BEGIN Data to process
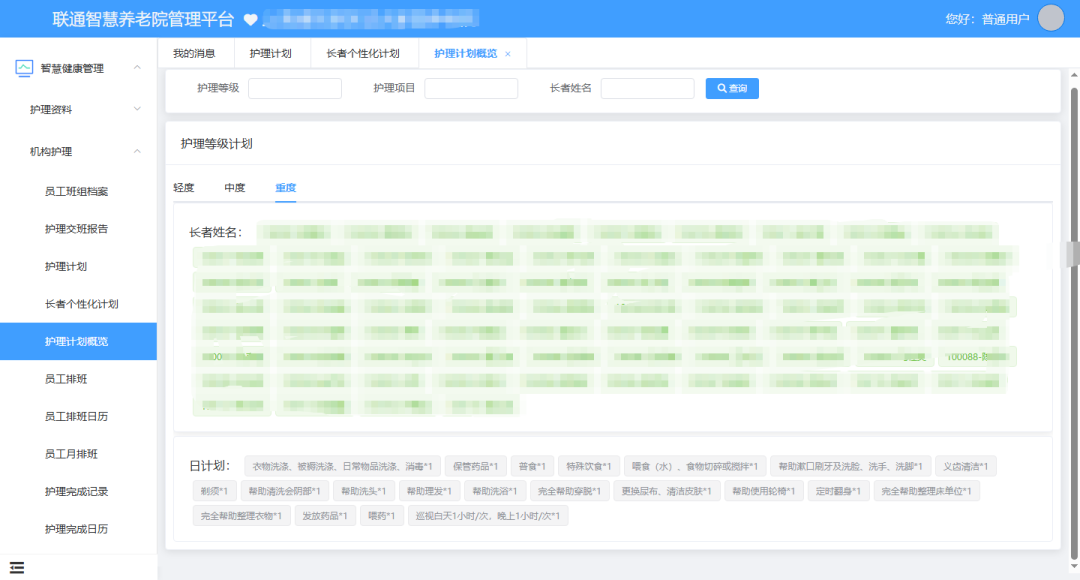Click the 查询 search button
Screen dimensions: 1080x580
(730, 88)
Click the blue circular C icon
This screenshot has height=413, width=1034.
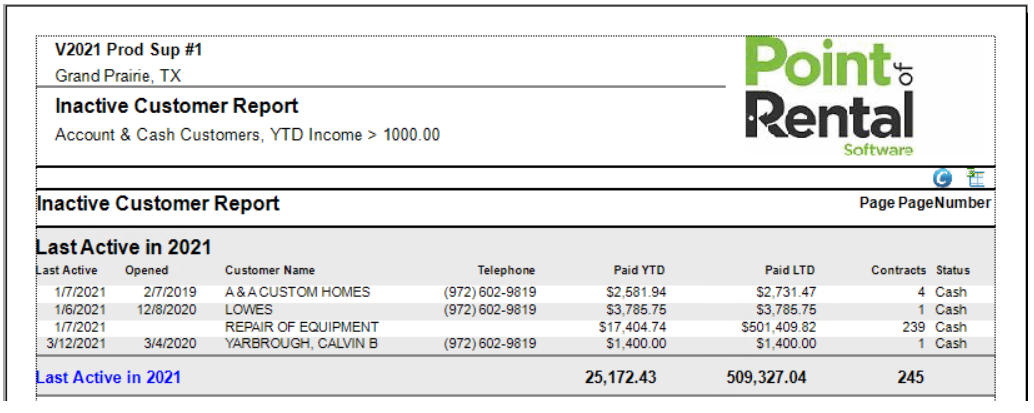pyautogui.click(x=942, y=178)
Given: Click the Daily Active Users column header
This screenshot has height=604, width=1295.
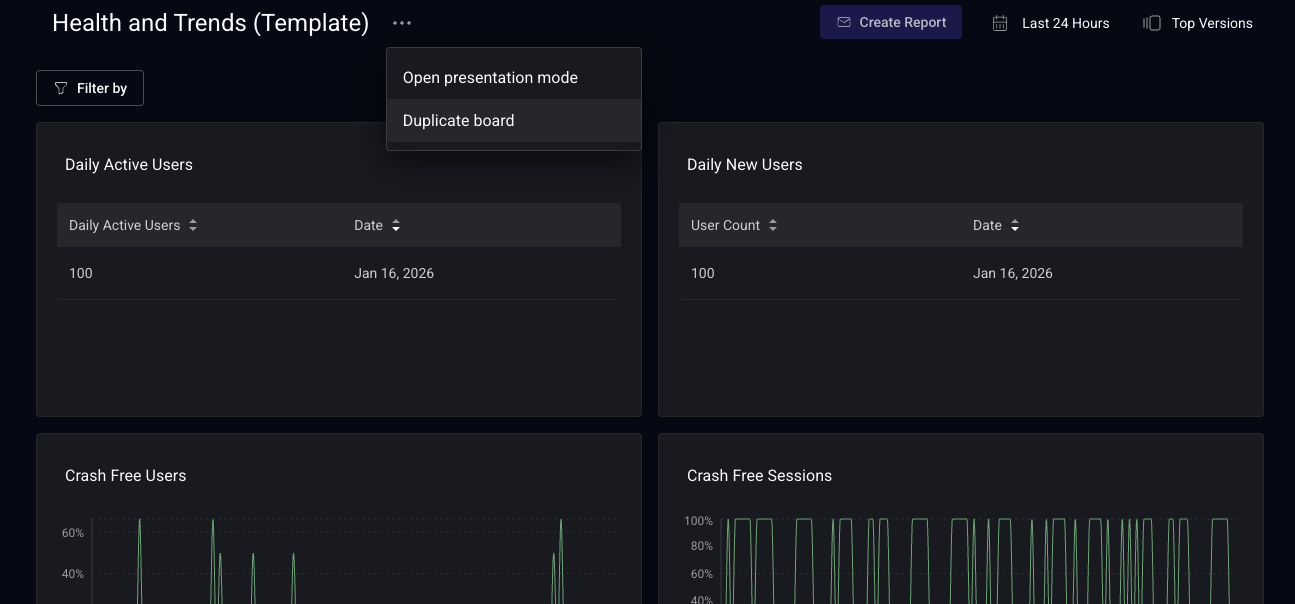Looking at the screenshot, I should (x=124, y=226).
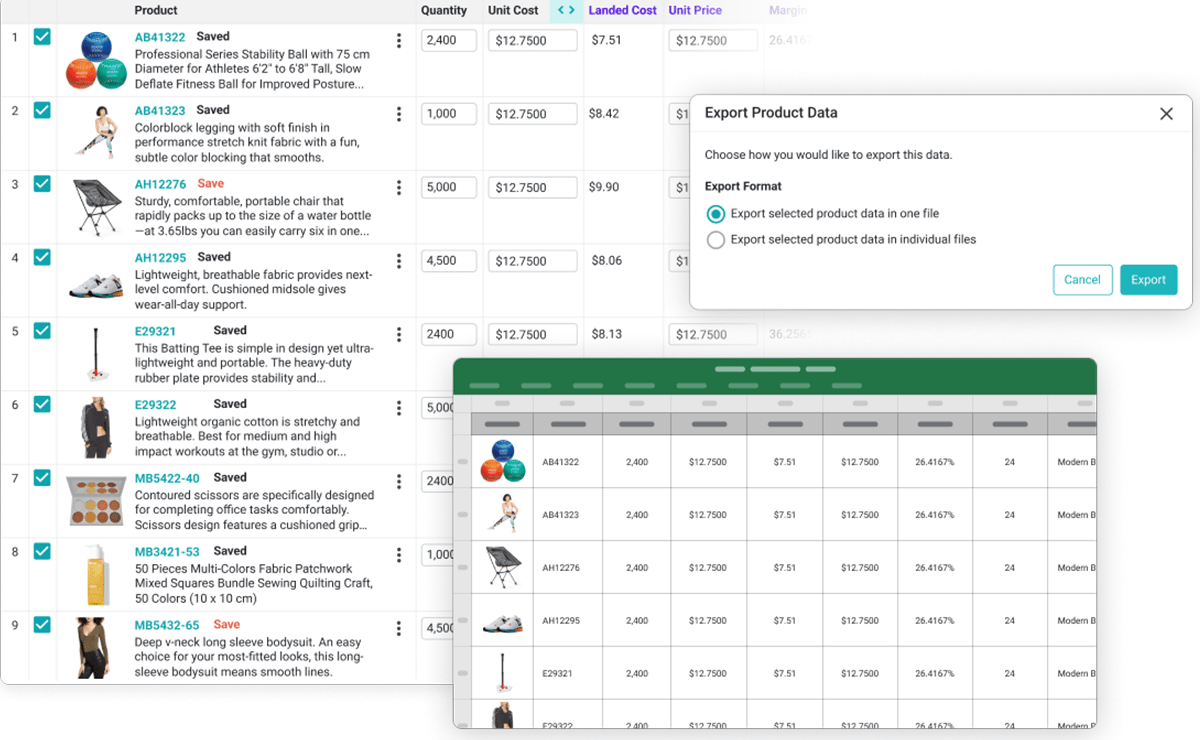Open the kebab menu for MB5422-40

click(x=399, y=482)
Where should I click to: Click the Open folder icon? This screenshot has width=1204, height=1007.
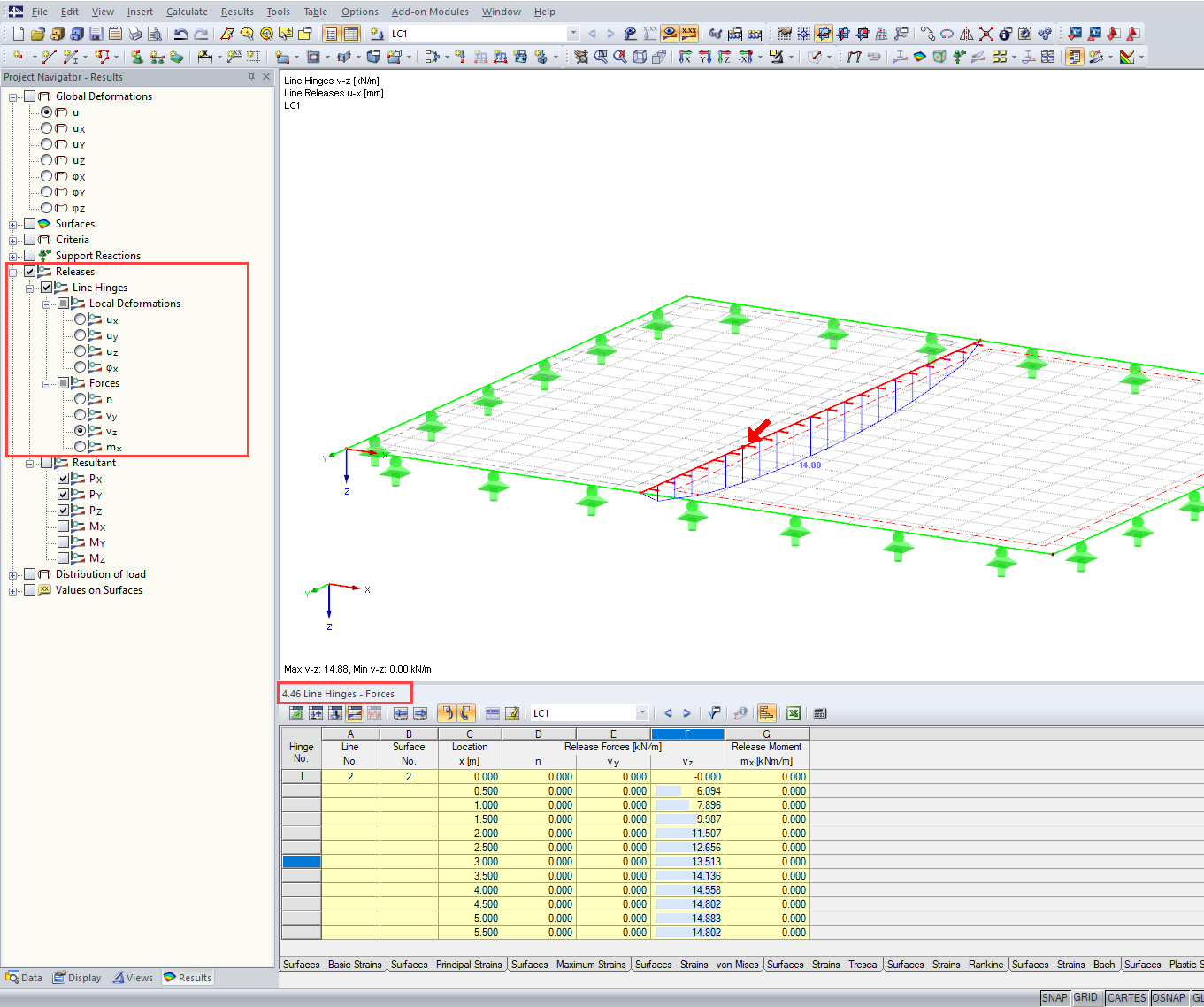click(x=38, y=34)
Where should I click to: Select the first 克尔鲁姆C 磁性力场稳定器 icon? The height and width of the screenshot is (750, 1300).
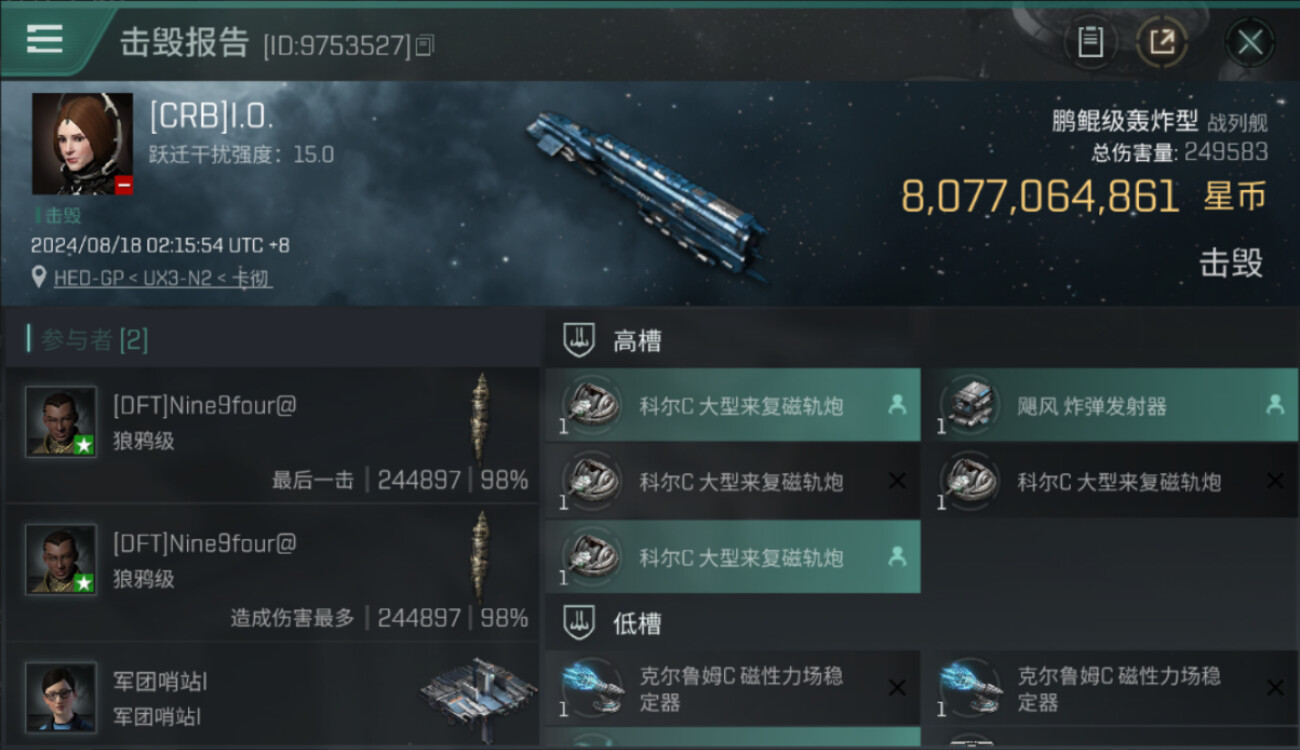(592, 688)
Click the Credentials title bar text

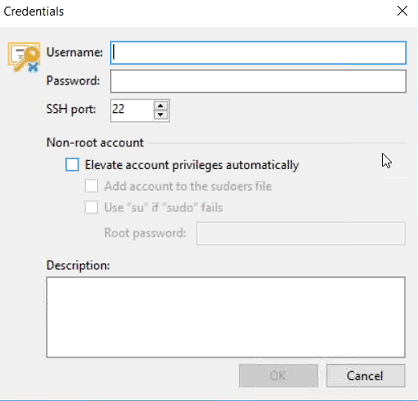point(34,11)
END Data to process
== Exercise ==
Starting with the line that contains "Click the blue circular C icon" and ending with the last line of the material, every line must be written out exactly; no other lines and no pictures are wanted.

== Response box ==
Click the blue circular C icon
This screenshot has height=413, width=1034.
pyautogui.click(x=942, y=178)
Given: Click the Daily Active Users column header
This screenshot has height=604, width=1295.
Looking at the screenshot, I should (x=124, y=226).
Open the kebab menu for MB5422-40

click(x=399, y=482)
Where should I click to: Click the Open folder icon? This screenshot has width=1204, height=1007.
click(x=38, y=34)
Where should I click to: Select the first 克尔鲁姆C 磁性力场稳定器 icon? The height and width of the screenshot is (750, 1300).
(592, 688)
Click the Credentials title bar text

point(34,11)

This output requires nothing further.